Quasi-Likelihood Functions, Generalized Linear Models, and the Gauss-Newton Method

(Approximate) inference for generalized linear mixed model often relies upon quasi-likelihood functions for the given model. In this post, I go through Quasi-likelihood functions, generalized linear models, and the Gauss-Newton method by R. W. M. Wedderburn to get a better sense of the theory behind these functions.

The motivation behind Wedderburn’s work is estimation of regression model parameters under relatively minimal assumptions on the distribution of the responses. Wedderburn introduces the idea of the quasi-likelihood function, which is an analogue of the likelihood function for fitting models in which only the relationship between the mean and variance is specified.
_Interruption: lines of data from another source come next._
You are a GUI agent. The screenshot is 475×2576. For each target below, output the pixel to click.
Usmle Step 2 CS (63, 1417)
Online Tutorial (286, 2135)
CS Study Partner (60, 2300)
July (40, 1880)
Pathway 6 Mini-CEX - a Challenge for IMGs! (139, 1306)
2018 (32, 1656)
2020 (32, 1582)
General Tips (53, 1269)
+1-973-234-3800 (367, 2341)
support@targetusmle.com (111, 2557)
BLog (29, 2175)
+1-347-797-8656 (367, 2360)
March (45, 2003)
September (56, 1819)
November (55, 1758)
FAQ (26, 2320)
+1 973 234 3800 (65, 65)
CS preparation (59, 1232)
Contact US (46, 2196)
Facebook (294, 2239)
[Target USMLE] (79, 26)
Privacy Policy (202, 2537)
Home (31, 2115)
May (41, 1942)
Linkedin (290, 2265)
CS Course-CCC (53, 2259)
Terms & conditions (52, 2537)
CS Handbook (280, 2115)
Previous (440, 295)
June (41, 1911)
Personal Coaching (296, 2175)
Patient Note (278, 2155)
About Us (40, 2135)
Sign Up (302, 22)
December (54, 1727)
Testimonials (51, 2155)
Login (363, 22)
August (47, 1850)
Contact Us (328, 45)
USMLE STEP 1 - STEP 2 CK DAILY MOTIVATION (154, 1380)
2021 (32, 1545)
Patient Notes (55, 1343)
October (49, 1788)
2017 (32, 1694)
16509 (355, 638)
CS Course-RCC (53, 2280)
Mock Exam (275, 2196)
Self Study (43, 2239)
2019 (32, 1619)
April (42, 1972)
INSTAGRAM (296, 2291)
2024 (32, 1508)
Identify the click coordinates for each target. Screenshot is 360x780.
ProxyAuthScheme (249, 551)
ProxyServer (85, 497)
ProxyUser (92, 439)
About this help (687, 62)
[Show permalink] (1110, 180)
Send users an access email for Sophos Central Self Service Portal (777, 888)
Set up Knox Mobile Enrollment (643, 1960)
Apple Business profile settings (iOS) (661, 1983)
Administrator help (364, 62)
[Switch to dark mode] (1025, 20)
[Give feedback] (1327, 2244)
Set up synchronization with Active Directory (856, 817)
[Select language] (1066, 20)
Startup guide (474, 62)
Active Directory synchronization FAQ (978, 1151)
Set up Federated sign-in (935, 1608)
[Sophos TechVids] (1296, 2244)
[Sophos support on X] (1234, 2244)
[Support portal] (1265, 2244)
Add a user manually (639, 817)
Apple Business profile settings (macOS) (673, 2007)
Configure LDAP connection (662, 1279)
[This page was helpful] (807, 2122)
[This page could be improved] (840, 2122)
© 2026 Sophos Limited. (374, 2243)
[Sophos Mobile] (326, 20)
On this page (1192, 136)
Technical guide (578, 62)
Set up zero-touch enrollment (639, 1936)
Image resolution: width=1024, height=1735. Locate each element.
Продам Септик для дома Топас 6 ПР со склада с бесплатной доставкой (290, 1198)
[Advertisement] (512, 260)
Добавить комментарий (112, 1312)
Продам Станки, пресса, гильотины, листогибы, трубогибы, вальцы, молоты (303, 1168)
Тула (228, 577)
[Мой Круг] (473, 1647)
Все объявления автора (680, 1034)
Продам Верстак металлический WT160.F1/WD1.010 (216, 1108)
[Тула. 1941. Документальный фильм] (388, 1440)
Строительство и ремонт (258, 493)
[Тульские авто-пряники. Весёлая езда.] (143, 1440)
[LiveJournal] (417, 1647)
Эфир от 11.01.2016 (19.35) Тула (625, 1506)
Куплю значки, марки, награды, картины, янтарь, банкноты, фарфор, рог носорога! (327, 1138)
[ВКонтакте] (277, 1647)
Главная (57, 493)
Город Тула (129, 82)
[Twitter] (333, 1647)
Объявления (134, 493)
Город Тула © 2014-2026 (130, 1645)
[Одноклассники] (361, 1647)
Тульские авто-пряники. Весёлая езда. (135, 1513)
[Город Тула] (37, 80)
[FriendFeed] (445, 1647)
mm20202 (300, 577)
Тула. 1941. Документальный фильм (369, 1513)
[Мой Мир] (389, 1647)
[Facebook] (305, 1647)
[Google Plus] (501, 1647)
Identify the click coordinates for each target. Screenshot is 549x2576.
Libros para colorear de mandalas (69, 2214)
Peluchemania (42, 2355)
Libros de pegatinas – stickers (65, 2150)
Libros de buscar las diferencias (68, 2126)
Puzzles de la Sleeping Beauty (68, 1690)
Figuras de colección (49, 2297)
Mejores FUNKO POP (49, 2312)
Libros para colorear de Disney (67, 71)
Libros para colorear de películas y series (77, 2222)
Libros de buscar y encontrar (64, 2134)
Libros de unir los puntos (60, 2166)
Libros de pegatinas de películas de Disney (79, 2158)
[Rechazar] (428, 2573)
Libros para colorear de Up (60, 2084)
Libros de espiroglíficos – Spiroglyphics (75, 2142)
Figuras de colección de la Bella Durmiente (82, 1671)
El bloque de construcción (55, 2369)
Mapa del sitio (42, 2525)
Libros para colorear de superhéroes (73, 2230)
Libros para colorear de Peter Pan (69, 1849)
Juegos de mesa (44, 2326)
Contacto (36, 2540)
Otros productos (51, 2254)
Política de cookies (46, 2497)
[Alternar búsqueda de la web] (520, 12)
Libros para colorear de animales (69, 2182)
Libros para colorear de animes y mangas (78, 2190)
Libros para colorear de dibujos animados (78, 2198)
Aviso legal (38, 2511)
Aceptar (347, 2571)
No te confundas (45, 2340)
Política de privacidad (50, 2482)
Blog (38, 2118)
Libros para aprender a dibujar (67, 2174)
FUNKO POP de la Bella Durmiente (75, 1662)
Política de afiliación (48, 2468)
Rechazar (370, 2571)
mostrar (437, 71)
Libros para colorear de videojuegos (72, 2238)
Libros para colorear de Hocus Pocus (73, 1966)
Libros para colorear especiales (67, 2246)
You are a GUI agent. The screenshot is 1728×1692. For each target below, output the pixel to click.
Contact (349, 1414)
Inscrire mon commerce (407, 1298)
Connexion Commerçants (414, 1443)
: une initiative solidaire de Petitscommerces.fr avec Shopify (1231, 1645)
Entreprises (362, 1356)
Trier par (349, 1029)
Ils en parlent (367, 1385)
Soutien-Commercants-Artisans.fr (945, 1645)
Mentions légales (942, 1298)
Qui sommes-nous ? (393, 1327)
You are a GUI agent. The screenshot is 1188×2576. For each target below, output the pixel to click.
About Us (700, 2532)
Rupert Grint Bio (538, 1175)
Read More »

Note that I have already covered much of this paper in my quasi-likelihood post, but I’ve reiterated the results here.


Quasi-Likelihood

We assume to have $n$ independent observations, $\mathbf{z} = (z_1, \dots, z_n)^\top$, each having expectation, $\mu_i$, and variance, $v(\mu_i) = \phi V(\mu_i)$, with $\phi > 0$. We assume $V(\cdot)$ is a known function of the mean and that $\mu_i = g(\beta_1, \dots, \beta_m)$. That is, the expectations are some (known) function of parameters $\beta_1, \dots, \beta_m$.

It’s important to note that the expectations and variances need not be identical, but we enforce that the variances are proportional to some (shared) function of the expectations.

The quasi-likelihood funtion, or, perhaps, more accurately the log quasi-likelihood function, can be defined as followed.

Definition (Quasi-Likelihood).
The quasi-likelihood of $z_i$, denoted by $\ell_q(z_i; \mu_i)$, satisfies: $$ \begin{equation} \label{eq:quasi-score} \frac{\partial \ell_q(z_i; \mu_i)}{\partial \mu_i} = \frac{z_i - \mu_i}{v(\mu_i)} \end{equation} $$

Eq. \eqref{eq:quasi-score} is often referred to as the quasi-score, which we denote with $U_q(z_i; \mu_i)$. It implies that the quasi-likelihood also satisfies:

\[\ell_q(z_i; \mu_i) = \int_{-\infty}^{\mu_i} \frac{z_i - u}{v(u)} du + h(z_i)\]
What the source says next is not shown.